Napping and Other Health Lessons from Childhood

I always thought that taking naps was something only little children needed. It usually occurred twice a day until they were about two years old, then once a day until they were four or five. It gave the parents a break, and the child often awakened less cranky than they were before taking the nap.

It was only after I retired from full-time work that I began appreciating the pleasures of a brief nap. “Power napping,” defined as a mid-day nap of about 20-30 minutes, has been associated with many benefits, including increased energy and better memory. While I worked full-time and especially when I was raising children, I never had the time to take naps. On days that I felt tired, I simply pushed through and did what was needed. But now, if I feel tired in the middle of the day, sometimes I take a brief nap. I love it, and I too am less cranky after waking, ready for engagement in whatever I planned for the rest of the day.

So I started wondering if there are other behaviors associated with early childhood that may be useful to my health now.

My mother and Bubba (grandmother), both of whom raised me, always extolled the benefits of getting me and my siblings out of the apartment to have fresh air, even if temperatures were below freezing. This is a good idea for me now. I find that when I am working at home all day, even at something I enjoy doing, if I haven’t been outdoors, I feel a little dejected by the end of the day. Checking on some research, it has shown that fresh air increases your intake of oxygen, improves circulation, lowers your heart rate, and has other benefits. And there’s another benefit I see – going out reminds me that there is a big world out there with many sources of stimulation and pleasure.    So I plan to go out more often, perhaps after I wake from my naps.

Other behaviors associated with childhood that are good for me may require effort to do successfully.
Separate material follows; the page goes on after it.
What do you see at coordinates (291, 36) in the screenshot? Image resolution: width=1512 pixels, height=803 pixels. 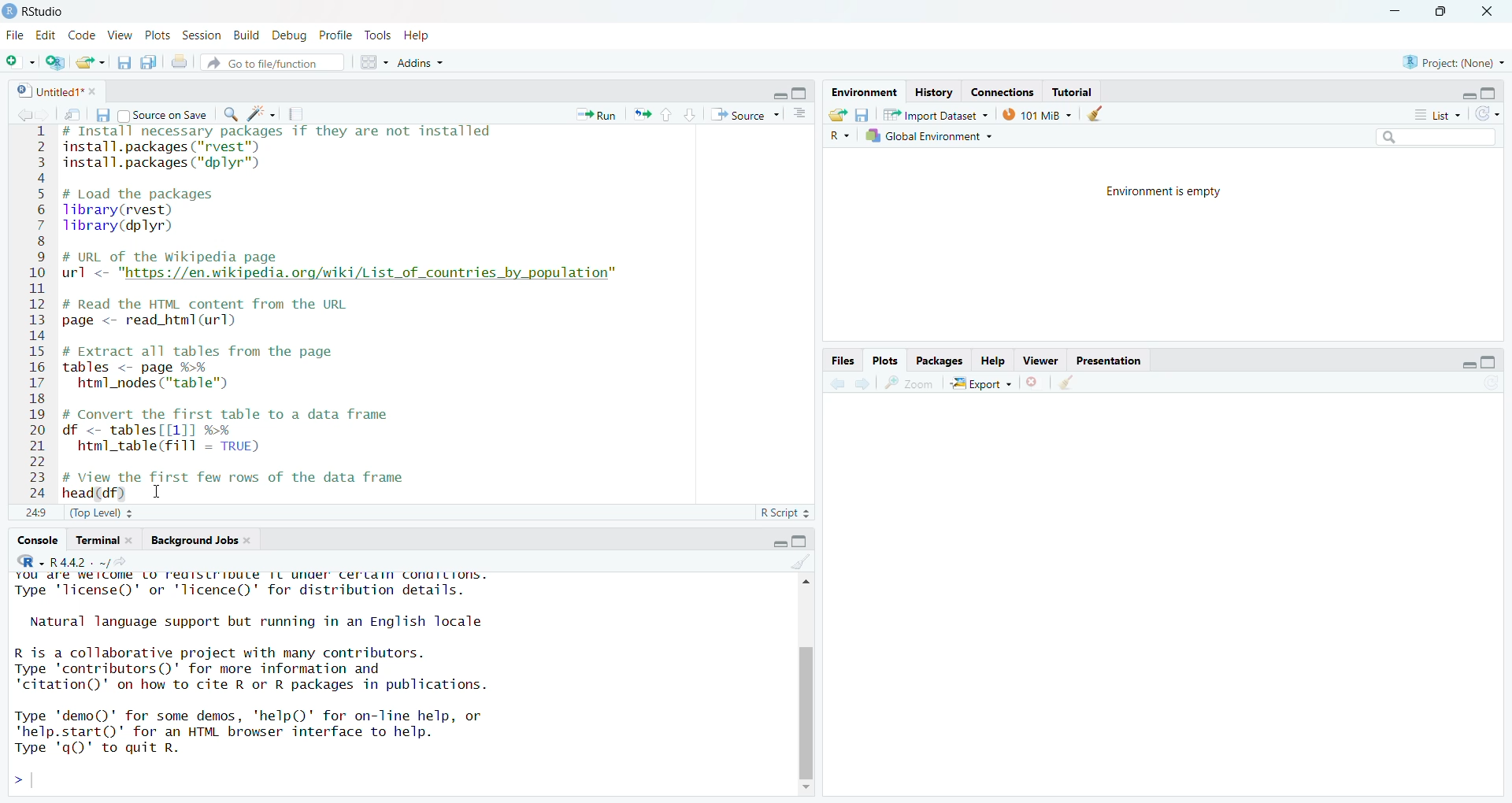 I see `Debug` at bounding box center [291, 36].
As a child, if I fell and hurt myself, I wanted an adult at home (usually my mother or Bubba), to take care of it. Getting concrete help, like the application of a little iodine or mercurochrome on the wound, and a bandage, was important. But even more important was knowing that there was someone who I could go to if I was hurt who wanted to help me get better. That’s still important now. I can usually figure out the concrete steps to take if there is a physical wound. But for emotional pain I have learned that going to a close friend or relative, someone who listens and cares when life’s challenges seem hard for me, is needed for healing.

I have concluded that many of my childhood behaviors have been forgotten or replaced by activities more appropriate for my age. But I will continue to look back to find those that can still serve me, as wisdom comes from many sources.